AUFGABEN:
1/ Geben Sie aus dem Artikel über die Ausstellung im Kornhaus den Abschnitt wortgetreu wieder, der mit „Von: Kuno Staudenmaier“ beginnt und bis einschließlich „und viele Besucher.“ reicht.
2/ Beantworten Sie anhand des Artikels über die Ausstellung im Kornhaus die folgenden Fragen:
(a) Wer hat den Artikel verfasst?
(b) Welches Amt hat Prof. Dr. Klaus Ripper inne?
(c) In welchen Räumlichkeiten zeigt der Gmünder Kunstverein die Ausstellung?
3/ Übersetzen Sie den folgenden Satz aus dem Artikel über die Ausstellung im Kornhaus ins Englische: „Der Gmünder Kunstverein zeigt in der Galerie im Kornhaus „Der Stand der Dinge“.“

TEXTAUSZUG:
_____

1. Startseite
  2. Ostalb
  3. Schwäbisch Gmünd

Kunst-Netz-Neider liegt voll und ganz daneben

Erstellt: Aktualisiert:

Von: Kuno Staudenmaier

Kommentare

So sehen Künstler aus aller Welt den „Stand der Dinge“: im Bild Vernissagenredner Stanislaus Müller-Härlin (2.v.l.) im Gespräch mit Prof. Dr. Klaus Ripper, dem Vorsitzenden des Gmünder Kunstvereins.
So sehen Künstler aus aller Welt den „Stand der Dinge“: im Bild Vernissagenredner Stanislaus Müller-Härlin (2.v.l.) im Gespräch mit Prof. Dr. Klaus Ripper, dem Vorsitzenden des Gmünder Kunstvereins. Foto: kust © Staudenmaier, Kuno

Der Gmünder Kunstverein zeigt in der Galerie im Kornhaus „Der Stand der Dinge“. Neues Format und viele Besucher.

_____

DATENSÄTZE:
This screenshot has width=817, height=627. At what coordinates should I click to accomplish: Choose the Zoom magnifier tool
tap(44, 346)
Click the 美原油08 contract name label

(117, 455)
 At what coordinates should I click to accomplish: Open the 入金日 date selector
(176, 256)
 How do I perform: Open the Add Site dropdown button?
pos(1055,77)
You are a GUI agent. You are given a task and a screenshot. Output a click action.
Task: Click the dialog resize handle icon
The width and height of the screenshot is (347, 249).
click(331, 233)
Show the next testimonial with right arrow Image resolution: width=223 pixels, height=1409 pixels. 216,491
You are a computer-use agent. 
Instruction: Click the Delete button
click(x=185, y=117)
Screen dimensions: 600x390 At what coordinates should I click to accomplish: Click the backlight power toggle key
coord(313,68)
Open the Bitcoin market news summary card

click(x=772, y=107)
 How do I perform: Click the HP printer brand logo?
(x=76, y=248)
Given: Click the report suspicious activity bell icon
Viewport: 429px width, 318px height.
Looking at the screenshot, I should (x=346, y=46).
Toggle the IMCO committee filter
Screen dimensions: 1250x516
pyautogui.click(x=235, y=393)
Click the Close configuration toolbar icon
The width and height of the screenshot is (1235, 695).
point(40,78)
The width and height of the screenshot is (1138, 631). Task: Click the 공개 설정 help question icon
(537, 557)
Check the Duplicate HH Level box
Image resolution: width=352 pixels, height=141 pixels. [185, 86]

_____

LÖSUNGEN:
1/
Von: Kuno Staudenmaier

Kommentare

So sehen Künstler aus aller Welt den „Stand der Dinge“: im Bild Vernissagenredner Stanislaus Müller-Härlin (2.v.l.) im Gespräch mit Prof. Dr. Klaus Ripper, dem Vorsitzenden des Gmünder Kunstvereins.
So sehen Künstler aus aller Welt den „Stand der Dinge“: im Bild Vernissagenredner Stanislaus Müller-Härlin (2.v.l.) im Gespräch mit Prof. Dr. Klaus Ripper, dem Vorsitzenden des Gmünder Kunstvereins. Foto: kust © Staudenmaier, Kuno

Der Gmünder Kunstverein zeigt in der Galerie im Kornhaus „Der Stand der Dinge“. Neues Format und viele Besucher.

2/
(a) Kuno Staudenmaier
(b) Er ist Vorsitzender des Gmünder Kunstvereins.
(c) In der Galerie im Kornhaus

3/ The Gmünd Art Association is showing "Der Stand der Dinge" at the Galerie im Kornhaus.